Flanking the black commander were no less than five Minotaurs, the one with the rayed star on his mantle marching at his right hand. Another Centaur stalked at his left, long black hair streaming over his bare shoulders. Three Griffins circled low overhead as two Griffin pairs, wings furled over their lion backs, flanked the group and towered heads tall over their brothers.

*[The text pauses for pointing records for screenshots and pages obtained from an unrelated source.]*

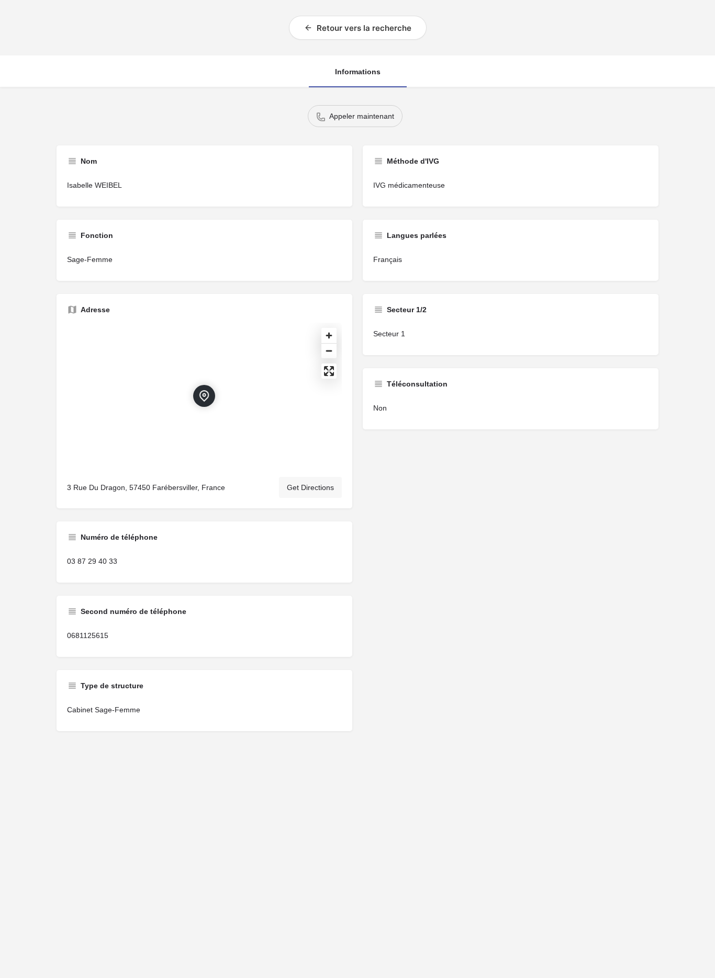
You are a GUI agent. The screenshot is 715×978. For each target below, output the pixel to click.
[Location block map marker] (204, 396)
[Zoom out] (329, 350)
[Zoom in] (329, 335)
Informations (358, 71)
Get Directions (310, 487)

I’m in serious trouble now, I thought.

The black Centaur, obviously the Lord Captain of which Wind Warrior spoke, halted before me, his stern visage a mask of restrained rage. The slender princess on his back rested her free hand on his massive left bicep. The colorful bruise I gave her, plus the nasty cut, showed clear on her pale cheekbone. Dried blood oozed dark down to her chin, as she never wiped it off.

“You craven coward,” the black said, yanking his dagger from his belt. “You gutless wonder. You hit her.”

“Malik, don’t,” Vanyar began, stepping between us.

The huge Centaur jerked his head, once. Instantly, two Minotaurs pounced on Vanyar and dragged him back, out of the way. He yelled and cursed, but the bulls paid his much heed as they might a yowling cat. Wind Warrior stood behind me, stiff and unrelenting, and prevented me from backing away from that bared steel and those hate-filled dark eyes.

Have mercy, I thought. Kill me quickly.